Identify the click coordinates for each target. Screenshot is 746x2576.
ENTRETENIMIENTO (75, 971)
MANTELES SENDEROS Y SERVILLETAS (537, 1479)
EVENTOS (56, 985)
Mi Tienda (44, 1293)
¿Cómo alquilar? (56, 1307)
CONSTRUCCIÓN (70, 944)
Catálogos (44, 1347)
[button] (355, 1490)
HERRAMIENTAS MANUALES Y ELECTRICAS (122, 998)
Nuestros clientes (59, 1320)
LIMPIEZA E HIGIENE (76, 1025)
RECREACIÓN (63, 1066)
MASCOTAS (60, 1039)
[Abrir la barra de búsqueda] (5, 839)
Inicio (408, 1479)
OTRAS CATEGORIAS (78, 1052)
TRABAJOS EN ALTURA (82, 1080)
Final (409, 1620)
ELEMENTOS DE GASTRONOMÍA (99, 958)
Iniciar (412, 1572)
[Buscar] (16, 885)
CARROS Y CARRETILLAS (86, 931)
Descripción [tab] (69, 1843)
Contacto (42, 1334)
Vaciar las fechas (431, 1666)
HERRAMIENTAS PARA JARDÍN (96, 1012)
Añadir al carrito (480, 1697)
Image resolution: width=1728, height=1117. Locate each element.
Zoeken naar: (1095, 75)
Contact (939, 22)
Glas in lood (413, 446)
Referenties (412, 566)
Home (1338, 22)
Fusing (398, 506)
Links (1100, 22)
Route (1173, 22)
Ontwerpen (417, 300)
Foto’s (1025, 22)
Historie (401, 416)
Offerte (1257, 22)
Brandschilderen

### ACTIVITY
Go through the listing and print each line exactly as it appears.

### RESPONSE AREA
Identify the click coordinates for each target. Screenshot is 746x2576.
ENTRETENIMIENTO (75, 971)
MANTELES SENDEROS Y SERVILLETAS (537, 1479)
EVENTOS (56, 985)
Mi Tienda (44, 1293)
¿Cómo alquilar? (56, 1307)
CONSTRUCCIÓN (70, 944)
Catálogos (44, 1347)
[button] (355, 1490)
HERRAMIENTAS MANUALES Y ELECTRICAS (122, 998)
Nuestros clientes (59, 1320)
LIMPIEZA E HIGIENE (76, 1025)
RECREACIÓN (63, 1066)
MASCOTAS (60, 1039)
[Abrir la barra de búsqueda] (5, 839)
Inicio (408, 1479)
OTRAS CATEGORIAS (78, 1052)
TRABAJOS EN ALTURA (82, 1080)
Final (409, 1620)
ELEMENTOS DE GASTRONOMÍA (99, 958)
Iniciar (412, 1572)
[Buscar] (16, 885)
CARROS Y CARRETILLAS (86, 931)
Descripción [tab] (69, 1843)
Contacto (42, 1334)
Vaciar las fechas (431, 1666)
HERRAMIENTAS PARA JARDÍN (96, 1012)
Añadir al carrito (480, 1697)
Image resolution: width=1728, height=1117. Locate each element.
Zoeken naar: (1095, 75)
Contact (939, 22)
Glas in lood (413, 446)
Referenties (412, 566)
Home (1338, 22)
Fusing (398, 506)
Links (1100, 22)
Route (1173, 22)
Ontwerpen (417, 300)
Foto’s (1025, 22)
Historie (401, 416)
Offerte (1257, 22)
Brandschilderen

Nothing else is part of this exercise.